I have quite frankly this mental picture of an early Sunday morning in the US 'burbs relating to these activities;
Of Sprinter guys leaving the marital nest to clean EGR's every month.
How romantic!:lol:
Dennis
 

SILVERFOX

Member
Hi.

Another problem with the Sprinter. 2009 315 2.2ltr.

I got a trouble code indicating EGR valve positioning issue and the van went into limp home mode.

So I just thought it was a clogged egr.... So I took it off.

It was pretty clean and moved freely.



I then seperated the valve and motor pieces of orange coloured rubber or urethane fell out. I am assuming this is a drive coupling rubber which has disintegrated. Can anyone help with info on this and if the rubber is available.

With these models getting older we need to be aware of things which have not traditionally failed. I am sure this "rubber" coupling is made of urethane.... same as the coloured aftermarket suspension bushes.
Because of my discovery I would recommend that people seperate the motor and valve body. It is so easy for a technician to read the code and simply assume the motor is burned out when it might be this little coupling. I have looked around but so far cannot find it as a loose part for sale.....Typical. The 2 buck part fails and you have to buy the $800 assembly.
My fix for this if I cannot buy the coupling will be: 1. Coat the coupling area with grease (this will act as a molding release agent). 2. Fill the coupling area with sikaflex erethane sealant. 3. Assemble motor and valve back together. 4. Leave for a day or two to fully cure. 5. Re open and remove the lump of cured sealant. 6. Trim lump of cured sealant to allow it to function the same way as the OEM part. 7. Cross my fingers and hope that will do the job.
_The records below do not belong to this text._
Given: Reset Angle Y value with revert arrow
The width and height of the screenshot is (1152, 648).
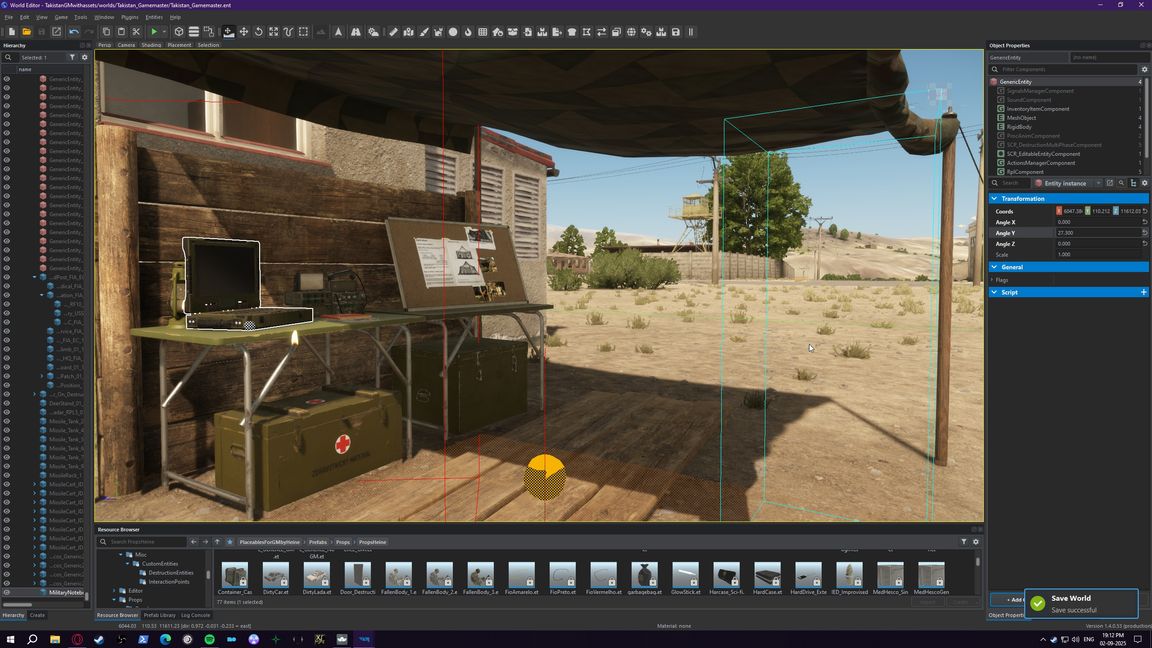Looking at the screenshot, I should tap(1144, 233).
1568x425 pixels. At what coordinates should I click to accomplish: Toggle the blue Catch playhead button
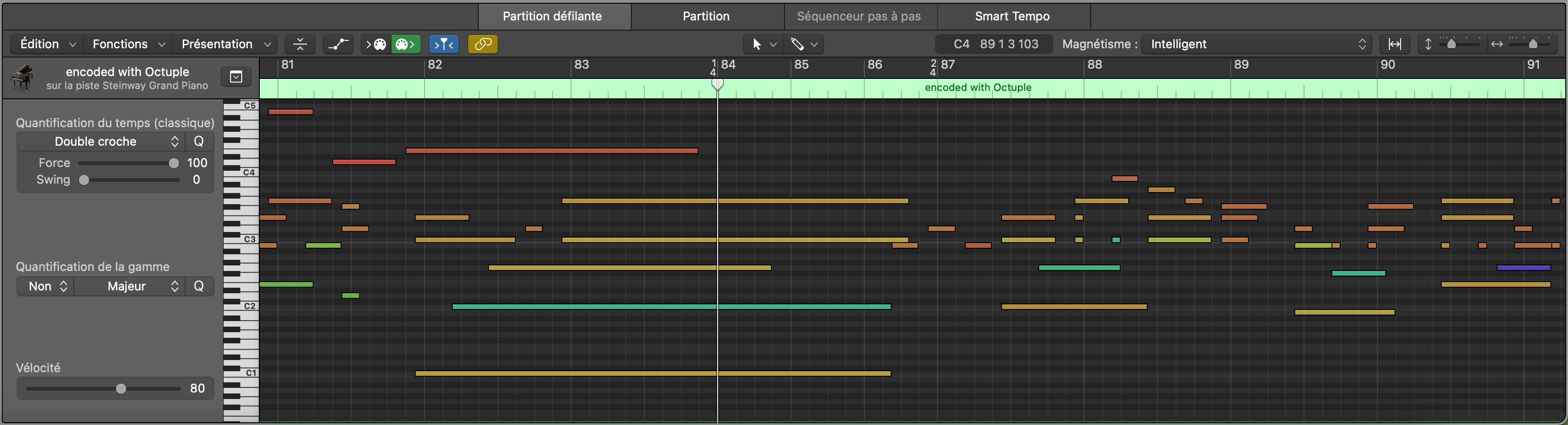[444, 45]
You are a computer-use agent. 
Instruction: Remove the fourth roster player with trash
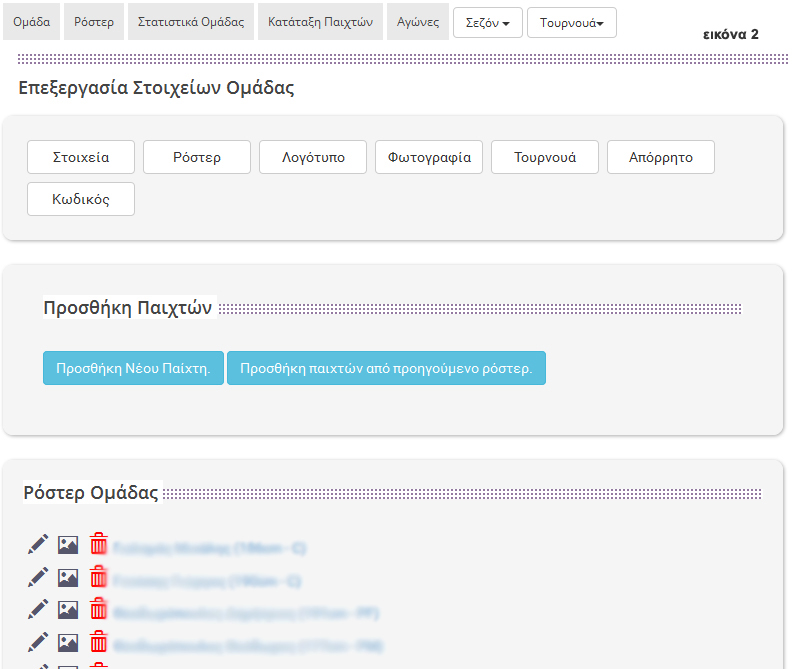(x=98, y=641)
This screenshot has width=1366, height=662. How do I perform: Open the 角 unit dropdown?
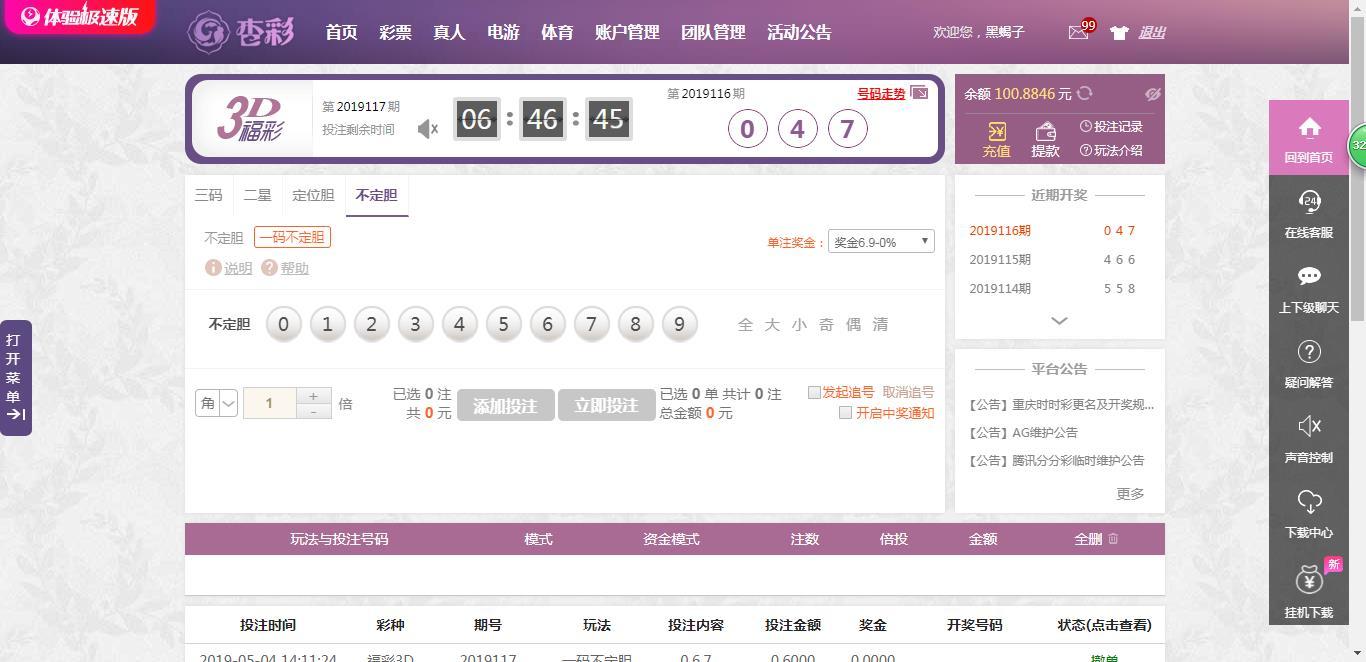pyautogui.click(x=217, y=403)
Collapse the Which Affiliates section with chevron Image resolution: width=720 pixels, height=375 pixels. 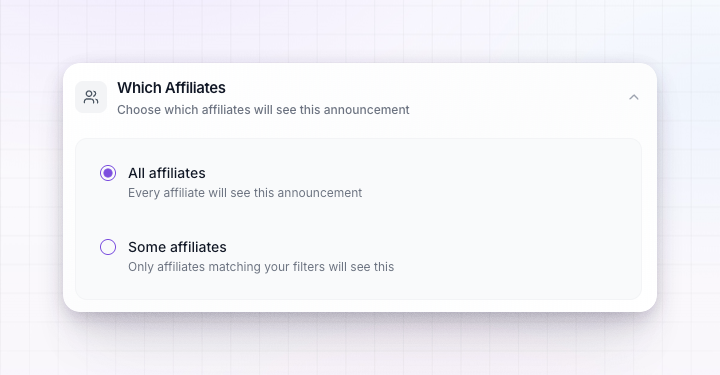click(634, 97)
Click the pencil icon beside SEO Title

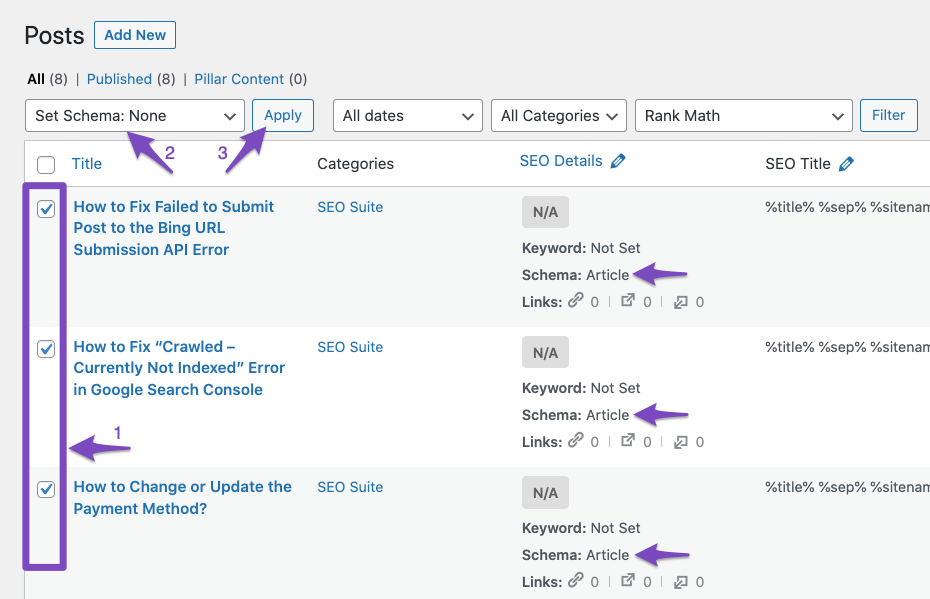click(x=847, y=163)
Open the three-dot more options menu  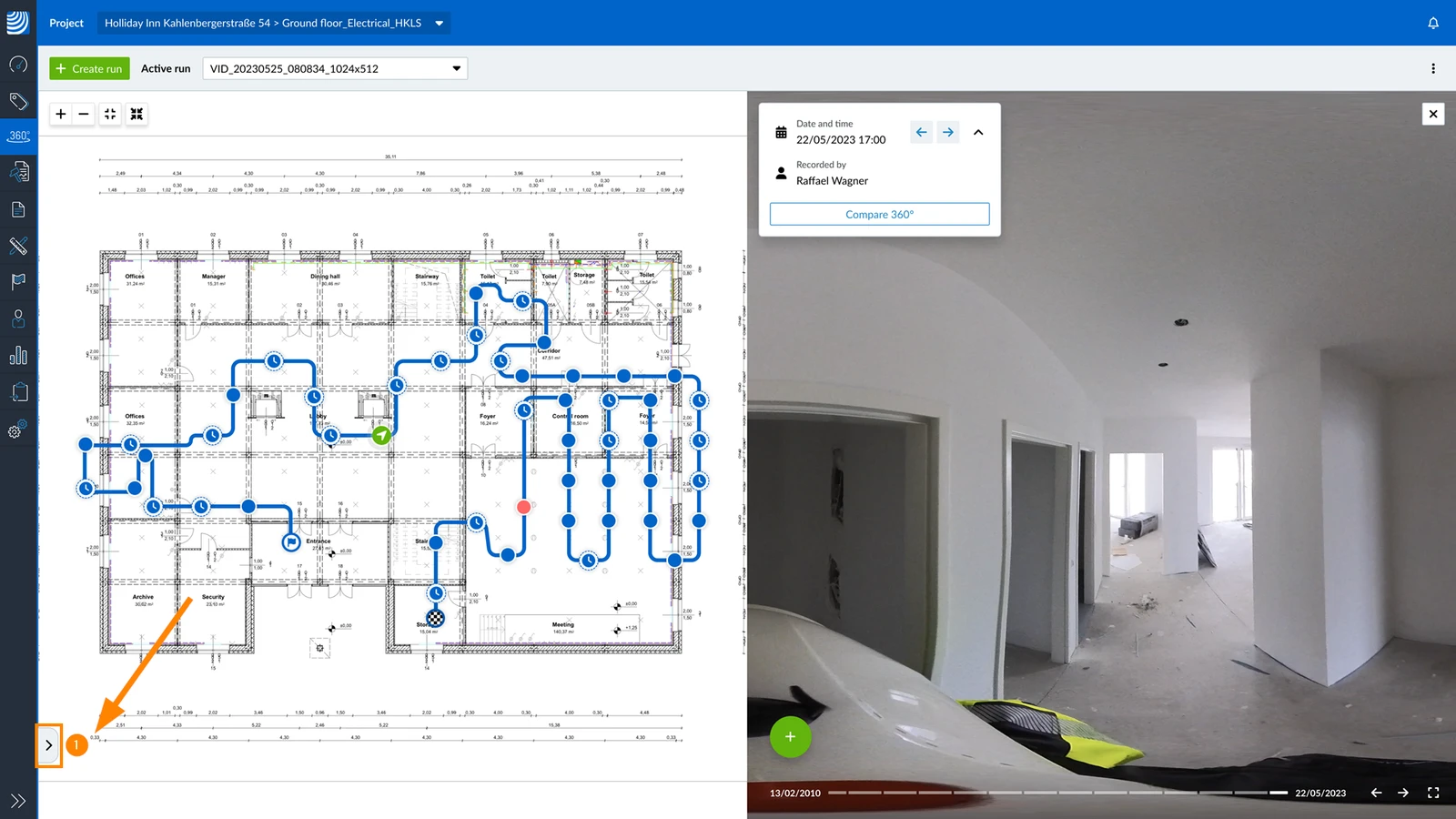[1433, 68]
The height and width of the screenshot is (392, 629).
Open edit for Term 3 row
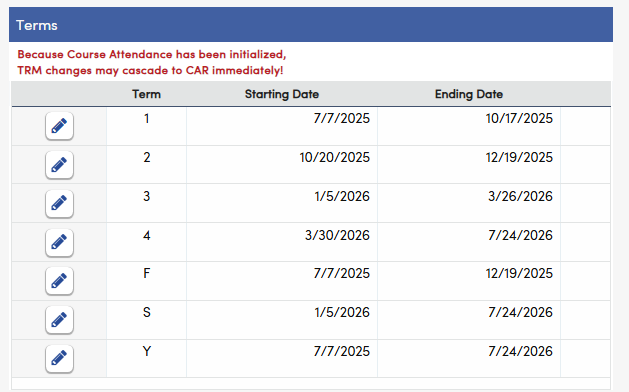(59, 204)
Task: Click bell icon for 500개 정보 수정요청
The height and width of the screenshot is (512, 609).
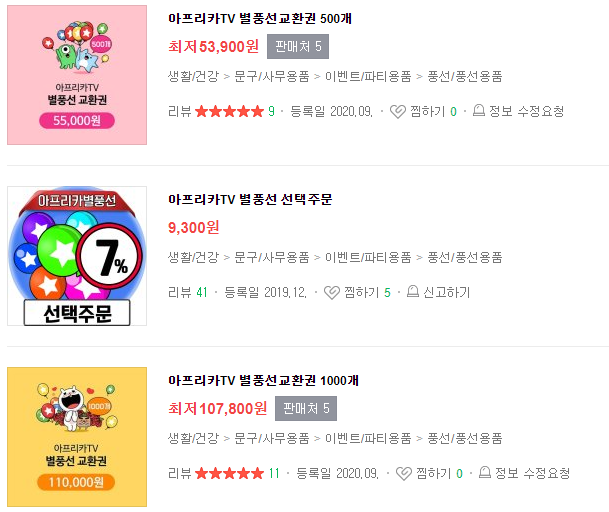Action: point(478,111)
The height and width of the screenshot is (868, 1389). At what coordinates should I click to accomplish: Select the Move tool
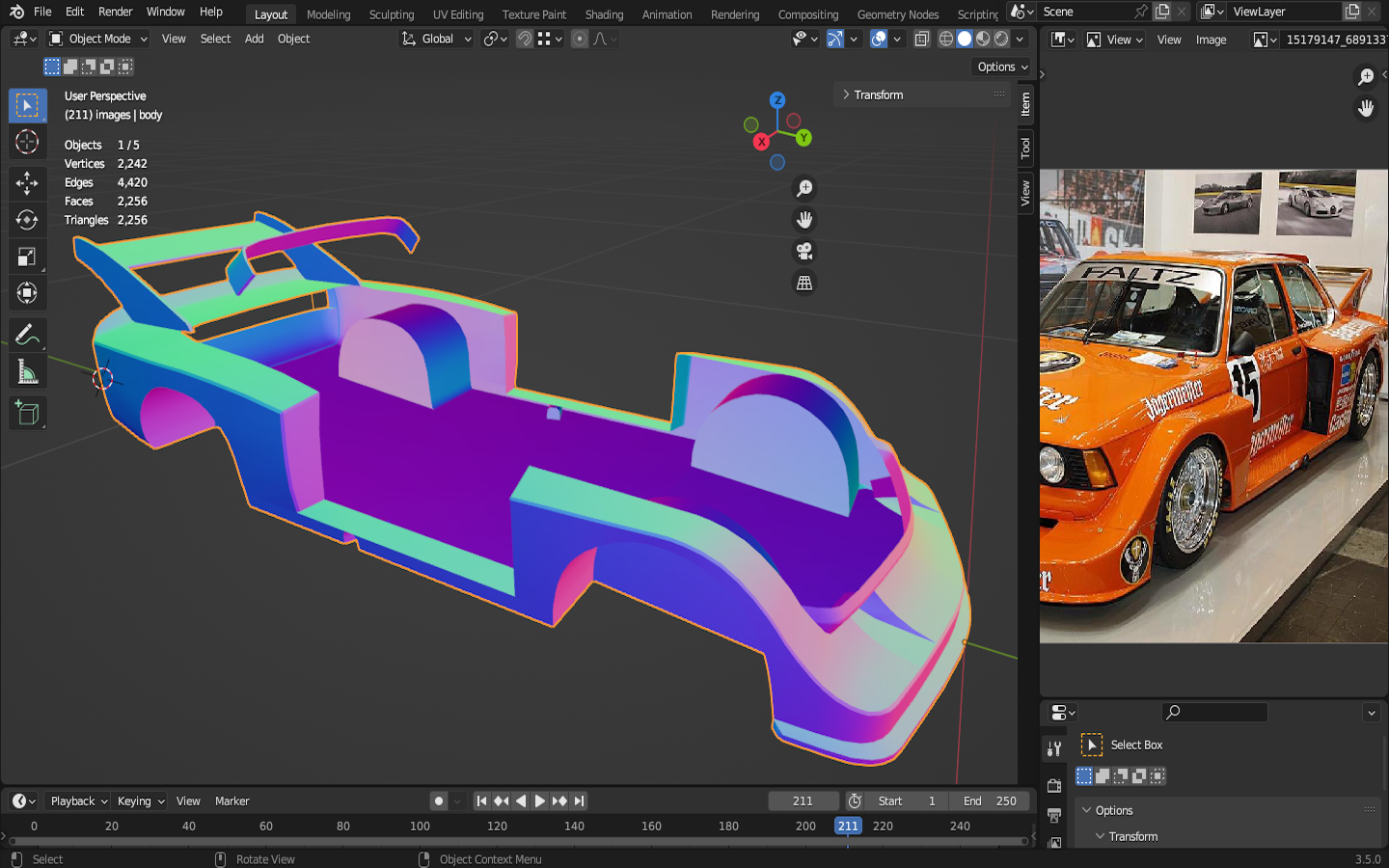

Is there an aftermarket rubber coupling available?

The only other question I have is: Because the motor has a positioning sensor which is usually what trips the code is it necessary to place the motor in a correct way.?? As I see it if that is so then it will be correct or 180 degrees out?

Any help or info would be most appreciated.


The motor valve assembly is $970.00+tax. in Australia.

Thank you.
Nick.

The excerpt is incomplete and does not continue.